• **Action item**: Can you reproduce the Java streams post starting at "Turning an array" and ending at "they're all sequential).", swapping "sequential" for "ordered"?

• **Text excerpt**:
Turning an array of Java8 streams into a stream of tuples - java-8

Let's say I have an array of Java 8 streams: Stream<T>[] streams, I'd like to make a Stream where each element of the new stream is an array composed by picking one element from each of the initial base streams (let's assume they're all sequential).
For instance if I have:
streams [ 0 ] returning: ( "A", "B", "C" ),
streams [ 1 ] returning ( "X", "Y", "Z" )
and streams [ 2 ] as ( "0", "1", "2" )
I'd like a stream that returns
( { "A", "X", "0" }, { "B", "Y", "1" }, { "C", "Z", "2" } )
Is there some code that already implements this? I have an idea of how to do it, it would be a generalisation of the pair case, but I'd like to know if something reusable is already around.
EDIT: sorry, I realised I need some clarification:
I don't want to create the whole matrix, I want a stream that dynamically returns one row at a time (first A/X/0, then B/Y/1, etc), without having to occupy memory with all the rows in advance. I'm fine with reasonable assumptions over the sizes of base streams (eg, taking the minimum, stopping as soon as there is a stream that has no more elements to return).
I know this can be implemented by first turning the base streams into iterators, then creating a new iterator which of next() picks one element from each of the underlining iterators and returns a new row. That is what the pair example I've linked above does and I could implement it that way on myself, here I'm trying to understand if it has been already done in some library (I know JDK has no such function).

• **Given material**:
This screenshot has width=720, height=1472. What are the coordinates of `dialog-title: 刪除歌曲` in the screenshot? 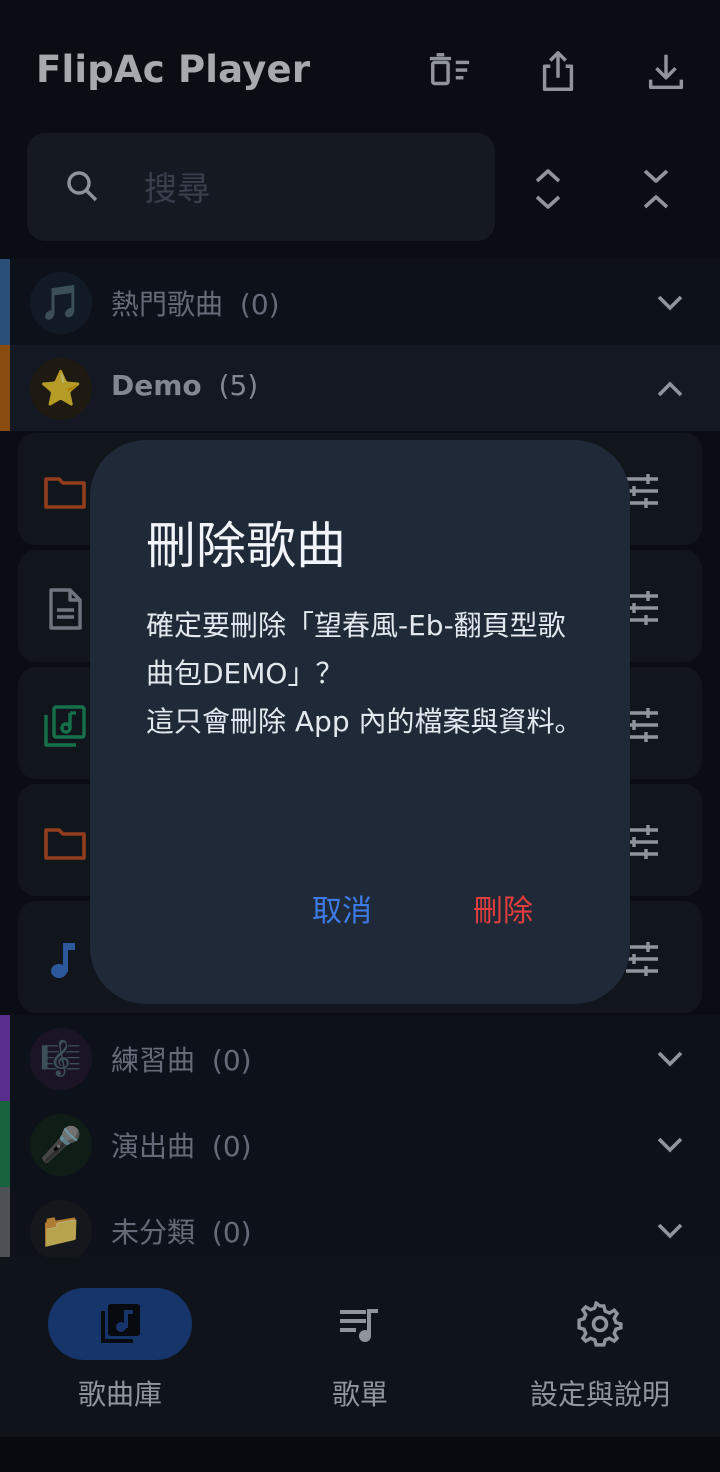 It's located at (246, 546). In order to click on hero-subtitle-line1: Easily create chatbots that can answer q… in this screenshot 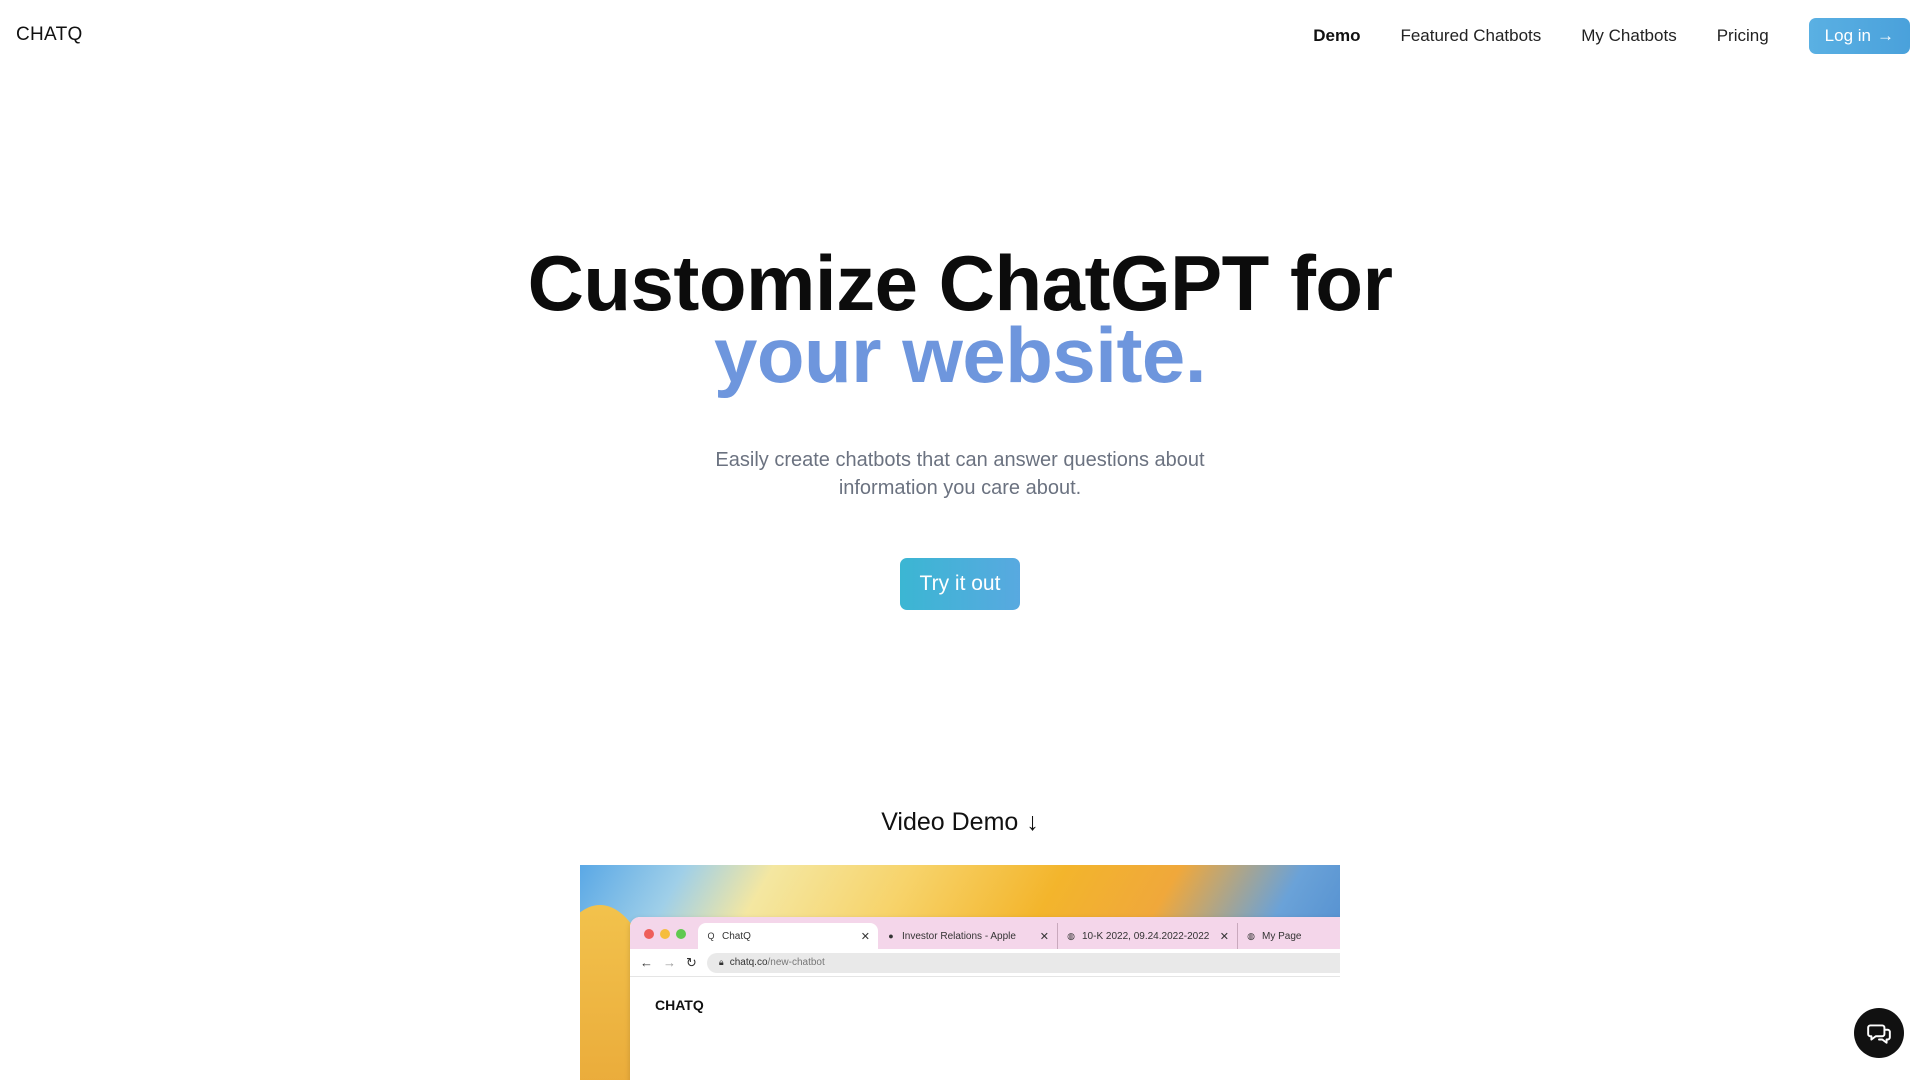, I will do `click(960, 460)`.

• **Exercise solution**:
Turning an array of Java8 streams into a stream of tuples - java-8

Let's say I have an array of Java 8 streams: Stream<T>[] streams, I'd like to make a Stream where each element of the new stream is an array composed by picking one element from each of the initial base streams (let's assume they're all ordered).